Kamto, Eutrophe Le Doux, Carvalho, Tatiane S.C., Mbing, Joséphine Ngo, Matene, Marie C.N., Pegnyemb, Dieudonné E., Leitão, Gilda G.
Journal of chromatography 2017 v.1480 pp. 50-61
Ormocarpum, bark, countercurrent chromatography, electrospray ionization mass spectrometry, ethanol, flavones, glycosides, high performance liquid chromatography, nuclear magnetic resonance spectroscopy, phenolic compounds, solvents
A total of 14 compounds were isolated from the ethanol bark extract of O. kirkii S. Moore (Fabaceae) by alternating isocratic and step gradient elution high-speed counter-current chromatography (HSCCC) methods, using several solvent systems with reference to the polarity of compounds being purified.
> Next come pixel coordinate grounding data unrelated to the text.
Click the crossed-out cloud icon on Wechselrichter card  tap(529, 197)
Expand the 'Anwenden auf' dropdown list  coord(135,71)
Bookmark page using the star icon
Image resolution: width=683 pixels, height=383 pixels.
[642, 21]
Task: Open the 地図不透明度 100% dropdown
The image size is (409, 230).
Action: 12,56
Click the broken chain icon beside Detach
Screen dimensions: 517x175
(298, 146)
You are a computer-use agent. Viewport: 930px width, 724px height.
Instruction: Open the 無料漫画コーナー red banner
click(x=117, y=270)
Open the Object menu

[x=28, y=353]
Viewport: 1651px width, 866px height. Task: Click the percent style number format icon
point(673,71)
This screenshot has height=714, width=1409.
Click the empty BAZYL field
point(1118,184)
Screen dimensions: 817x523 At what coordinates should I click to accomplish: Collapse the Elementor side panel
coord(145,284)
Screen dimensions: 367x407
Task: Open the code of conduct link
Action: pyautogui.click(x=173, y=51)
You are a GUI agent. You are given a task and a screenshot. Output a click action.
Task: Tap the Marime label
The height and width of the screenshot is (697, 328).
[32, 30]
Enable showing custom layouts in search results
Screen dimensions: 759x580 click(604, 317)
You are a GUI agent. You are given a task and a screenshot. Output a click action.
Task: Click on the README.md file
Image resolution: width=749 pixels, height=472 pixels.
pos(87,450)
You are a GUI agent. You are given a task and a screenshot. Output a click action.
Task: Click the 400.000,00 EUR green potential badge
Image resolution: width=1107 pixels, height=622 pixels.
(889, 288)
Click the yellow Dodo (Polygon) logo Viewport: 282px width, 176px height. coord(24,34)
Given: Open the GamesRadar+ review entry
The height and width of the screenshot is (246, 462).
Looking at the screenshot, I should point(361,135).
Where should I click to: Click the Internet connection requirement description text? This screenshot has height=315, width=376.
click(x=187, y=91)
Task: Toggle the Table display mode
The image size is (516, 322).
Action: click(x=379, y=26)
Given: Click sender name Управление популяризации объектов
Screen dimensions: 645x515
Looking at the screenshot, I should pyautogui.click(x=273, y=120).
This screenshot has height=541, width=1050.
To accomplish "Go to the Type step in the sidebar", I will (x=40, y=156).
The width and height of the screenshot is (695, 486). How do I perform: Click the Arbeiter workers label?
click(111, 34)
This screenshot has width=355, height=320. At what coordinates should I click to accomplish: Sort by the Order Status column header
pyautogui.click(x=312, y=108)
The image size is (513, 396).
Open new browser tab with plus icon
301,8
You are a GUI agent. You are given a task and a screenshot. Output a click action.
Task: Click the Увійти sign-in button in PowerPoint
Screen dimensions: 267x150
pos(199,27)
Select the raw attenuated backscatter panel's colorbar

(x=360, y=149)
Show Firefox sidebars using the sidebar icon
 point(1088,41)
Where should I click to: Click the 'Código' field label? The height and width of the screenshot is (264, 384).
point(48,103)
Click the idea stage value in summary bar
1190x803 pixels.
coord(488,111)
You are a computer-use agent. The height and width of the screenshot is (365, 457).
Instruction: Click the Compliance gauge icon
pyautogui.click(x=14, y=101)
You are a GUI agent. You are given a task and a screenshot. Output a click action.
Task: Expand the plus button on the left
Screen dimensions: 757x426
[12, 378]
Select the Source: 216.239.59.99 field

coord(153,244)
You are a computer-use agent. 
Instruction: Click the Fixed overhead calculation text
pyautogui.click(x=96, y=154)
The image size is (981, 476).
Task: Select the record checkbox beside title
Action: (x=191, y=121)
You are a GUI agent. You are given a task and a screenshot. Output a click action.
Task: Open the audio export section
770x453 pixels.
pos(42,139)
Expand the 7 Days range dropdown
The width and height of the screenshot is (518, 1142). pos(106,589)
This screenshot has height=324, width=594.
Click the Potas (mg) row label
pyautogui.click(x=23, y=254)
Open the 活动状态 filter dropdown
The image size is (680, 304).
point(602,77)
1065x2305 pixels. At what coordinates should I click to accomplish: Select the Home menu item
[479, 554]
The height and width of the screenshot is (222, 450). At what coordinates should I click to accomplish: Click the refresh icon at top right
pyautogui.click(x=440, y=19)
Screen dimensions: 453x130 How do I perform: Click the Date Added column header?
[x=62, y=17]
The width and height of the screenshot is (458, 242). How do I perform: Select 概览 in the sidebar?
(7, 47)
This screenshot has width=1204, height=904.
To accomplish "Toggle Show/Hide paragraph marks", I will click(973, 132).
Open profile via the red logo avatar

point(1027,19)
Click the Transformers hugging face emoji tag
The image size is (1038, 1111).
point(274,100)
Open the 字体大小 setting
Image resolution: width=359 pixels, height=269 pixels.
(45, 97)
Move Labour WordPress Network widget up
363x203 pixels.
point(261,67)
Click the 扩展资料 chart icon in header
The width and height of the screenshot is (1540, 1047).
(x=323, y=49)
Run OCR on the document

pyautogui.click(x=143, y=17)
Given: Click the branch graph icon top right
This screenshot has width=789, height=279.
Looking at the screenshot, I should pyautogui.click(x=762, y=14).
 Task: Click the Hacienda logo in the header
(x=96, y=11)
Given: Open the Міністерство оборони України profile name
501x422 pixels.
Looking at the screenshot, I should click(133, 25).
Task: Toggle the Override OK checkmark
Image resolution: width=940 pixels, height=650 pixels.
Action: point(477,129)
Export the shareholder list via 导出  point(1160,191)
The extract was successively fractionated with generic solvent systems including n-hexane-ethanol-water (4:2:2) and ethyl acetate-water (1:1). Resulting fractions were further purified using the following preparative gradient elution consisting of ethyl acetate-n-butanol-water (X:Y:10), (X:Y=9:1 (I); 8:2 (II); 7:3 (III); 6:4 (IV); 5:5 (V); 4:6 (VI) 3:7 (VII) and n-hexane- ethyl acetate-methanol-water (1:X:1:1), X=1, 2, 2.5, 3 solvent systems. Two flavone glycosides, apigenin-6-C-β-d-glucopyranosyl-4′-O-[β-d-glucopyranosyl-(1→5)]-β-d-apiofuranoside (1) and apigenin-6-C-β-d-glucopyranosyl-4′-O-β-d-apiofuranoside (2), and one biflavanone diglycoside 7,7″-di-O-β-d-glucosylliquiritigeninyl-(I-3,II-3)-naringenin (4) were isolated as new compounds along with other 11 known ones. The structures of the isolated compounds were identified by HPLC-UV, ESI-MS, 1D and 2D NMR and comparison with literature data. Thus, over common traditional chromatographic methods, the present study shows that HSCCC is a useful and fast method for natural product research with no losses and lower solvent use.